The Brandon School Board has approved a $1.7 million bond initiative asking voters to replace the heating system at the Neshobe School with a wood pellet boiler system.
The current heating system at the school is between 25 and 30 years old and has reached the end of its useful life, the board said. The heating and ventilation temperature controls are ineffective at maintaining the indoor temperatures and air quality in the school, they said, and the pneumatic control systems in both Neshobe School buildings are not working properly and need to be replaced for better efficiency. The new controller needs to be integrated into a building control system to allow for adjustment and monitoring. 
While by law the bond must have voter approval in order for the project to go forward, all of the bond payments will be made using money from the Ely Trust Fund.

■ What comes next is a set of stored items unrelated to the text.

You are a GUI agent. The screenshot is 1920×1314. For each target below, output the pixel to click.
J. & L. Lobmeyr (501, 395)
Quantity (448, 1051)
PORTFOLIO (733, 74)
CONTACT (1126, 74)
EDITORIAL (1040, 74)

There will be no cost to taxpayers and the tax rate will not increase because of this bond.
The Brandon School Board will hold an informational meeting on Monday, Nov. 16, at 6:30 p.m. in the Neshobe School gymnasium.
The Otter Valley School Board is asking voters to approve a bond on Nov. 17 in order to implement a building-wide $3.49 million energy-saving heat and ventilation upgrade as well. While OV does not have a trust to access in order to pay for the bond, the board said the energy savings from the upgrade will pay for the improvements over time.
The OV has hired Johnson Controls, a global technology company specializing in building efficiency, to handle to project. The financing is set up to cost no more than the value of the energy saved over 18 years. Taxpayer approval is needed because the contract period is more than 10 years.
According to the board, Johnson Controls has determined that the proposed improvements will save OV 59 percent of its current combined electricity and fuel oil usage. With a performance contract, the school can make the payments without adding cost to the taxpayer. There will, however, be a capital contribution of $387,500 that the OV board will have to pay, but it will come out of the OV repair fund.
The project includes adding a wood pellet boiler, installing an energy management system, upgrading the windows and lighting fixtures, installing heat recovery units and solar panels, and an LP gas-powered  “on demand” hot water system.
The OV board held its informational meeting this past Wednesday.